→ Input data
# # #
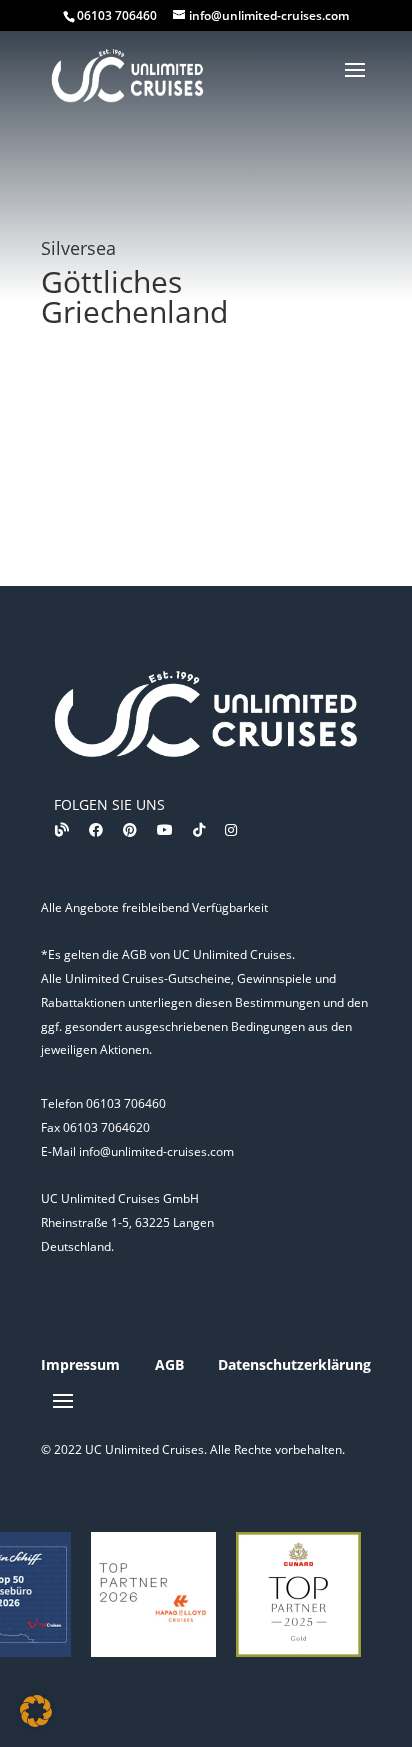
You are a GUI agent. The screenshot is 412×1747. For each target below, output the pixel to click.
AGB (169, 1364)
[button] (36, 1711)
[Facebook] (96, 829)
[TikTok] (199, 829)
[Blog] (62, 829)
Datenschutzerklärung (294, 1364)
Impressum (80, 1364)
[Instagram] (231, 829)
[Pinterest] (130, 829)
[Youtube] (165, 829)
# # #
→ Task item
Omit the pictures and reproduce the records above exactly.

→ Task solution
You are a GUI agent. The screenshot is 412×1747. For each target below, output the pixel to click.
AGB (169, 1364)
[button] (36, 1711)
[Facebook] (96, 829)
[TikTok] (199, 829)
[Blog] (62, 829)
Datenschutzerklärung (294, 1364)
Impressum (80, 1364)
[Instagram] (231, 829)
[Pinterest] (130, 829)
[Youtube] (165, 829)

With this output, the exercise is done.